Value of State's stake in banks falls by €10bn
NTMA chief tells politicians of huge losses -- mainly on AIB
Published 07/10/2011 | 05:00
THE value of the State's investments in AIB and Bank of Ireland has plunged by €10.1bn, the National Treasury Management Agency (NTMA) has revealed -- with AIB the main cause of the decline.
The NTMA has been forced to mark the shares in AIB and Bank of Ireland strictly to market prices, leaving it nursing huge losses, said John Corrigan, the agency's chief executive.
However, he added that a recovery in values could not be ruled out in future years.
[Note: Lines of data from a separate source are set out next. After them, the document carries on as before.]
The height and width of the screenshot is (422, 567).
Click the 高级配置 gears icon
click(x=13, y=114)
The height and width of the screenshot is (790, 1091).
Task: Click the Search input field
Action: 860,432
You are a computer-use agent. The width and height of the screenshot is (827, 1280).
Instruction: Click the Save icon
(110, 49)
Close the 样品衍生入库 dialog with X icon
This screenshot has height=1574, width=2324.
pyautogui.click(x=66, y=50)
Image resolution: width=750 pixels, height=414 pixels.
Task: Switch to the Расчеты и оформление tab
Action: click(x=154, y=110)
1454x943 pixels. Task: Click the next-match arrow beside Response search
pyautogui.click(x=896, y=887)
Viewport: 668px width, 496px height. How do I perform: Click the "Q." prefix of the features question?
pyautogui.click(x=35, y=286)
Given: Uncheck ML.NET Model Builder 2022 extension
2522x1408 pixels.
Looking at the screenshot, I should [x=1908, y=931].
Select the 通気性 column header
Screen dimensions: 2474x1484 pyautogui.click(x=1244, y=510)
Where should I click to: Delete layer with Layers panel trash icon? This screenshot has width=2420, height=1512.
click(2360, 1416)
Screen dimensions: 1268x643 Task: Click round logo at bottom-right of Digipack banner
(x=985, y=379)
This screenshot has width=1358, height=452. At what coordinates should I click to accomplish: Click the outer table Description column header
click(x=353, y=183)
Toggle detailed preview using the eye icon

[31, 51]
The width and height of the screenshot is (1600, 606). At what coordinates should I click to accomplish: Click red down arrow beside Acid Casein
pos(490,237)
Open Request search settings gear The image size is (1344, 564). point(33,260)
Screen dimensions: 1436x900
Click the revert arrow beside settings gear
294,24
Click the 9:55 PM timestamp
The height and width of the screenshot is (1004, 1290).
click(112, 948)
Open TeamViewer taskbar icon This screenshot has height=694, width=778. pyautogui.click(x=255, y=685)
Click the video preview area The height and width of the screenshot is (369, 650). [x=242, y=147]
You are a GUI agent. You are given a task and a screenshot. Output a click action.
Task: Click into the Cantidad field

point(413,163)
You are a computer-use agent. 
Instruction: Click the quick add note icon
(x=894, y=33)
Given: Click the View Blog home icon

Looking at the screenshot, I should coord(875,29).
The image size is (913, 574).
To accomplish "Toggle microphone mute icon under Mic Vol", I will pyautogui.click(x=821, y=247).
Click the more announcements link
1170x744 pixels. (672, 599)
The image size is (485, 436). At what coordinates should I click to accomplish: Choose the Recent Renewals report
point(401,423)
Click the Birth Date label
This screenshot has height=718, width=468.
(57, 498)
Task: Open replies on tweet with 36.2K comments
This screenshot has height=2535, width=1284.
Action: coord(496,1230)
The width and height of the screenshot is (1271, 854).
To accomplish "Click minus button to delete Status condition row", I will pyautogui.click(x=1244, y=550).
Using mark-to-market accounting, ordinary shares and preference shares in the two banks have tumbled in value, with AIB, in particular, causing an €8.8bn drop.
Investments in Bank of Ireland have also slid by €1.3bn.
Mr Corrigan said the NTMA was being "very conservative" in relation to the value of its AIB investment. Shares were trading this week at about four cent. He said the NTMA was valuing them at one cent.
"The situation is quite volatile,'' he said, remarking that volumes of trading in AIB and Bank of Ireland shares were "very thin".
The NTMA holds investments in its 'non-discretionary portfolio', which is separate from its normal portfolio of bonds, property and private-equity holdings.
The original state investment in the two banks was €20.9bn, NTMA staff explained to the Oireachtas Public Accounts Committee yesterday.
"It is a very fluid situation,'' Mr Corrigan said, denying that the value lost would become permanent.
"To suggest the money is written off forever is not necessarily the case,'' he said.
While the Bank of Ireland and AIB investments could recoup value in the long term, the money invested in Anglo Irish Bank was "gone" said Mr Corrigan. All the State could do now, he explained, was try to negotiate on the €30bn of promissory notes to Anglo.
Attempts are being made to finance these via Europe and the European Financial Stability Facility, said Mr Corrigan.
He explained that the notes were paying an 8pc interest rate, but cutting this back would leave Anglo Irish with a capital hole that would have to be filled.
"We are looking at it,'' he said.
Mr Corrigan also revealed that the NTMA was leading the push to impose losses on subordinated bond holders, which were reducing the cost of the bank bailout bill from €24bn to around €16.5bn.
Talking about the NTMA unit involved in these burden sharing exercises, Mr Corrigan said: "The banks wouldn't have been as aggressive as us.''
The NTMA also revealed that there was only €5.3bn left in the National Pensions Reserve Fund.
The chairman of the fund, Paul Carty, admitted that this amount was nowhere near enough to meet future pension liabilities of the public sector.
"I'm guessing now, but covering 30pc to 50pc is the best we can do,'' said Mr Carty.
He explained that raids on the pension fund to pay for the banks and the IMF/EU programme meant that pension liabilities would have to be met by the markets.
"We're then relying on the markets to generate the return,'' he told committee members.
The NTMA has been selling €10bn worth of equities in the last year and has purchased "put options" to insulate itself from current market turbulence, added Mr Carty.